# [PROBLEM DESCRIPTION]
Copy the entire listing exactly.

# [EXTRACTED DATA]
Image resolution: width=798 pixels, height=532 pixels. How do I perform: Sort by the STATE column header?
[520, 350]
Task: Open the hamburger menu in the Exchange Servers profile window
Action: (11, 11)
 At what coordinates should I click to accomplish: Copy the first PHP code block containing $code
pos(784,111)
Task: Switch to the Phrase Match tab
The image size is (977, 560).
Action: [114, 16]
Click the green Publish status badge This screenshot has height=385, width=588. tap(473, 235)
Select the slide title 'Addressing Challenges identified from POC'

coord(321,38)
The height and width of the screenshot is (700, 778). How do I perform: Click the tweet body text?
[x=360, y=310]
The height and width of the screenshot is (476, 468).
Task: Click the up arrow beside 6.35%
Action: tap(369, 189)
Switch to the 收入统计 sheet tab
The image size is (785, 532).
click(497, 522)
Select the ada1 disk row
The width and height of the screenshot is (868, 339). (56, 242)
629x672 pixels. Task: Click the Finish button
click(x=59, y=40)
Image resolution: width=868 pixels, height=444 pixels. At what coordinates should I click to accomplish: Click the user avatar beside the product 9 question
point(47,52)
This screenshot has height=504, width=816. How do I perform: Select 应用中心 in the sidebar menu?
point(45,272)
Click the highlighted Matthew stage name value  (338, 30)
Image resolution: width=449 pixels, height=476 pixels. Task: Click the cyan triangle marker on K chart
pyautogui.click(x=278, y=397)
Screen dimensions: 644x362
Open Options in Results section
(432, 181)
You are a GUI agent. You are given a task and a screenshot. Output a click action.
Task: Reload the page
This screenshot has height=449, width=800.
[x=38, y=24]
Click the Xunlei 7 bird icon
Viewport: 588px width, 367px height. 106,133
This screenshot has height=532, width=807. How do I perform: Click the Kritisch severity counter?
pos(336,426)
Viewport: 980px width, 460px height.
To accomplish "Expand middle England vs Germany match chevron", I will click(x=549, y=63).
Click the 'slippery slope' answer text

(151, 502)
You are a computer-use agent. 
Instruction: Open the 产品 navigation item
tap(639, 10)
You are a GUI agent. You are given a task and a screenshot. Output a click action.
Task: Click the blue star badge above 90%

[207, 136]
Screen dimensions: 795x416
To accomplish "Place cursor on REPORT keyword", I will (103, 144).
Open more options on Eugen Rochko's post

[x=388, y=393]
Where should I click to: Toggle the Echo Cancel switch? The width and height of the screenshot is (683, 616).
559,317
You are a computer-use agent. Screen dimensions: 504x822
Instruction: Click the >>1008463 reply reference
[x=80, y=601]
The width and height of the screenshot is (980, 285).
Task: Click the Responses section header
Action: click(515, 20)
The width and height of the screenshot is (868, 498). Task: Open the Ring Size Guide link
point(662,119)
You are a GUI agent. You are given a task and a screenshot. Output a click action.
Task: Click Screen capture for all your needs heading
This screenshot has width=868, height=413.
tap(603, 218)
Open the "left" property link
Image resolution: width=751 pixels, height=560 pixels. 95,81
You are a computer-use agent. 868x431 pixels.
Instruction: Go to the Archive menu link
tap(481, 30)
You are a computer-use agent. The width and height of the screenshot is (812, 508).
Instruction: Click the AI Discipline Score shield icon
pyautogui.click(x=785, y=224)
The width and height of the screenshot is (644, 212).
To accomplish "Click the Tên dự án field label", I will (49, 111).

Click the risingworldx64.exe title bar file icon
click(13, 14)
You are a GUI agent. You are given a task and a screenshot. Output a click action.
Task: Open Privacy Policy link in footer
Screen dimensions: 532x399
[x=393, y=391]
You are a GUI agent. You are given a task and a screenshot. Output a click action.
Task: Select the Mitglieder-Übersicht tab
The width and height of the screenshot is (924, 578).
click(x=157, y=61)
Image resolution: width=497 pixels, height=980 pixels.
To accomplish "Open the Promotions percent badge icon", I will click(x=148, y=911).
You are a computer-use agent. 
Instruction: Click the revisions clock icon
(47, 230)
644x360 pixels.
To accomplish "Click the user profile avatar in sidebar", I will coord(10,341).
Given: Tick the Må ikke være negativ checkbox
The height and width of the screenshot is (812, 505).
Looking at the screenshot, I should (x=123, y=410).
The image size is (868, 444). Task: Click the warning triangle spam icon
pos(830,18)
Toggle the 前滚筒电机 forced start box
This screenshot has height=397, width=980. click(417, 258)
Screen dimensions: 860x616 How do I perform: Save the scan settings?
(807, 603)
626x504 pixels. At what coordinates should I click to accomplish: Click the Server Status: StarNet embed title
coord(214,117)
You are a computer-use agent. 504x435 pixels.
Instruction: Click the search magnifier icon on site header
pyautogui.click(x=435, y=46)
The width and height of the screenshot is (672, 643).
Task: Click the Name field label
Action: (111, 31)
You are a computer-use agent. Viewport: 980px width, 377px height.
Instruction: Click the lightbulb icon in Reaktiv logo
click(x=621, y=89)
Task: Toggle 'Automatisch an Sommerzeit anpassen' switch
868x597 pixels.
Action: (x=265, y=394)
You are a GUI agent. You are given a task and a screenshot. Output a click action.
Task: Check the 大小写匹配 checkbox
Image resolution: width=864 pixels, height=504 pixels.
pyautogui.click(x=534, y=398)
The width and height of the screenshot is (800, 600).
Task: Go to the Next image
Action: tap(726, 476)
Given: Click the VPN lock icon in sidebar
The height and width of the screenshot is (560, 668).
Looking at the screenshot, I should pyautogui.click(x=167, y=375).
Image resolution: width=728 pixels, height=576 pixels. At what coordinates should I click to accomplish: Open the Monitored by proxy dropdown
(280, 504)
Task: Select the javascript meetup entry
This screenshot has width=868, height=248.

# [OUTPUT]
Image resolution: width=798 pixels, height=532 pixels. How do I perform: Sort by the STATE column header?
[520, 350]
Task: Open the hamburger menu in the Exchange Servers profile window
Action: (11, 11)
 At what coordinates should I click to accomplish: Copy the first PHP code block containing $code
pos(784,111)
Task: Switch to the Phrase Match tab
The image size is (977, 560).
Action: [114, 16]
Click the green Publish status badge This screenshot has height=385, width=588. tap(473, 235)
Select the slide title 'Addressing Challenges identified from POC'

coord(321,38)
The height and width of the screenshot is (700, 778). How do I perform: Click the tweet body text?
[x=360, y=310]
The height and width of the screenshot is (476, 468).
Task: Click the up arrow beside 6.35%
Action: tap(369, 189)
Switch to the 收入统计 sheet tab
The image size is (785, 532).
click(497, 522)
Select the ada1 disk row
The width and height of the screenshot is (868, 339). (56, 242)
629x672 pixels. Task: Click the Finish button
click(x=59, y=40)
Image resolution: width=868 pixels, height=444 pixels. At what coordinates should I click to accomplish: Click the user avatar beside the product 9 question
point(47,52)
This screenshot has height=504, width=816. How do I perform: Select 应用中心 in the sidebar menu?
point(45,272)
Click the highlighted Matthew stage name value  (338, 30)
Image resolution: width=449 pixels, height=476 pixels. Task: Click the cyan triangle marker on K chart
pyautogui.click(x=278, y=397)
Screen dimensions: 644x362
Open Options in Results section
(432, 181)
You are a GUI agent. You are given a task and a screenshot. Output a click action.
Task: Reload the page
This screenshot has height=449, width=800.
[x=38, y=24]
Click the Xunlei 7 bird icon
Viewport: 588px width, 367px height. 106,133
This screenshot has height=532, width=807. How do I perform: Click the Kritisch severity counter?
pos(336,426)
Viewport: 980px width, 460px height.
To accomplish "Expand middle England vs Germany match chevron", I will click(x=549, y=63).
Click the 'slippery slope' answer text

(151, 502)
You are a computer-use agent. 
Instruction: Open the 产品 navigation item
tap(639, 10)
You are a GUI agent. You are given a task and a screenshot. Output a click action.
Task: Click the blue star badge above 90%

[207, 136]
Screen dimensions: 795x416
To accomplish "Place cursor on REPORT keyword", I will (103, 144).
Open more options on Eugen Rochko's post

[x=388, y=393]
Where should I click to: Toggle the Echo Cancel switch? The width and height of the screenshot is (683, 616).
559,317
You are a computer-use agent. Screen dimensions: 504x822
Instruction: Click the >>1008463 reply reference
[x=80, y=601]
The width and height of the screenshot is (980, 285).
Task: Click the Responses section header
Action: click(515, 20)
The width and height of the screenshot is (868, 498). Task: Open the Ring Size Guide link
point(662,119)
You are a GUI agent. You are given a task and a screenshot. Output a click action.
Task: Click Screen capture for all your needs heading
This screenshot has width=868, height=413.
tap(603, 218)
Open the "left" property link
Image resolution: width=751 pixels, height=560 pixels. 95,81
You are a computer-use agent. 868x431 pixels.
Instruction: Go to the Archive menu link
tap(481, 30)
You are a computer-use agent. The width and height of the screenshot is (812, 508).
Instruction: Click the AI Discipline Score shield icon
pyautogui.click(x=785, y=224)
The width and height of the screenshot is (644, 212).
To accomplish "Click the Tên dự án field label", I will (49, 111).

Click the risingworldx64.exe title bar file icon
click(13, 14)
You are a GUI agent. You are given a task and a screenshot. Output a click action.
Task: Open Privacy Policy link in footer
Screen dimensions: 532x399
[x=393, y=391]
You are a GUI agent. You are given a task and a screenshot. Output a click action.
Task: Select the Mitglieder-Übersicht tab
The width and height of the screenshot is (924, 578).
click(x=157, y=61)
Image resolution: width=497 pixels, height=980 pixels.
To accomplish "Open the Promotions percent badge icon", I will click(x=148, y=911).
You are a computer-use agent. 
Instruction: Click the revisions clock icon
(47, 230)
644x360 pixels.
To accomplish "Click the user profile avatar in sidebar", I will coord(10,341).
Given: Tick the Må ikke være negativ checkbox
The height and width of the screenshot is (812, 505).
Looking at the screenshot, I should (x=123, y=410).
The image size is (868, 444). Task: Click the warning triangle spam icon
pos(830,18)
Toggle the 前滚筒电机 forced start box
This screenshot has height=397, width=980. click(417, 258)
Screen dimensions: 860x616 How do I perform: Save the scan settings?
(807, 603)
626x504 pixels. At what coordinates should I click to accomplish: Click the Server Status: StarNet embed title
coord(214,117)
You are a computer-use agent. 504x435 pixels.
Instruction: Click the search magnifier icon on site header
pyautogui.click(x=435, y=46)
The width and height of the screenshot is (672, 643).
Task: Click the Name field label
Action: (111, 31)
You are a computer-use agent. Viewport: 980px width, 377px height.
Instruction: Click the lightbulb icon in Reaktiv logo
click(x=621, y=89)
Task: Toggle 'Automatisch an Sommerzeit anpassen' switch
868x597 pixels.
Action: (x=265, y=394)
You are a GUI agent. You are given a task and a screenshot. Output a click action.
Task: Check the 大小写匹配 checkbox
Image resolution: width=864 pixels, height=504 pixels.
pyautogui.click(x=534, y=398)
The width and height of the screenshot is (800, 600).
Task: Go to the Next image
Action: tap(726, 476)
Given: Click the VPN lock icon in sidebar
The height and width of the screenshot is (560, 668).
Looking at the screenshot, I should pyautogui.click(x=167, y=375).
Image resolution: width=728 pixels, height=576 pixels. At what coordinates should I click to accomplish: Open the Monitored by proxy dropdown
(280, 504)
Task: Select the javascript meetup entry
This screenshot has width=868, height=248.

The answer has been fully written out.